**** Passage provided ****
Drought Spatial Object Prediction Approach using Artificial Neural Network

Berhan G1*, Tadesse T2 and Atnafu S3
1Postdoctoral Researcher, School of Natural Resources, University of Nebraska-Lincoln, USA
2National Drought Mitigation Center, University of Nebraska-Lincoln, USA
3Addis Ababa University, Ethiopia
Corresponding author : Berhan G
Postdoctoral Researcher, School of Natural Resources, University of Nebraska-Lincoln, USA
E-mail: [email protected], [email protected], [email protected]
Received: October 22, 2015 Accepted: November 09, 2015 Published: November 16, 2015
Citation: Berhan G, Tadesse T, Atnafu S (2015) Drought Spatial Object Prediction Approach using Artificial Neural Network. Geoinfor Geostat: An Overview 3:2. doi:10.4172/2327-4581.1000132

Abstract

Drought Spatial Object Prediction Approach using Artificial Neural Network

The concept of object identification and modeling has fueled a lengthy scientific effort to convert remotely sensed images into geographic phenomena. The objective of this article was to develop a new concept for characterizing and identifying drought spatial objects from satellite images for improved drought prediction and mitigation using a back propagation artificial neural network (ANN). To characterize drought as a spatial object, 11 attributes from multi-sensors and resolutions (such as Standardized Deviation of Normalized Difference Vegetation Index [SDNDVI], Digital Elevation Model [DEM], Soil Water Holding Capacity, Ecological Regions, Land Cover, Standard Precipitation Index [SPI], and oceanic indices were used.
**** Dataset content ****
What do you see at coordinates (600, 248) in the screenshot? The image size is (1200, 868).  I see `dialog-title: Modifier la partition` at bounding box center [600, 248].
****
Problem requirements:
In the drought prediction abstract, how many attributes were used to characterize drought as a spatial object?

Exercise result:
11 attributes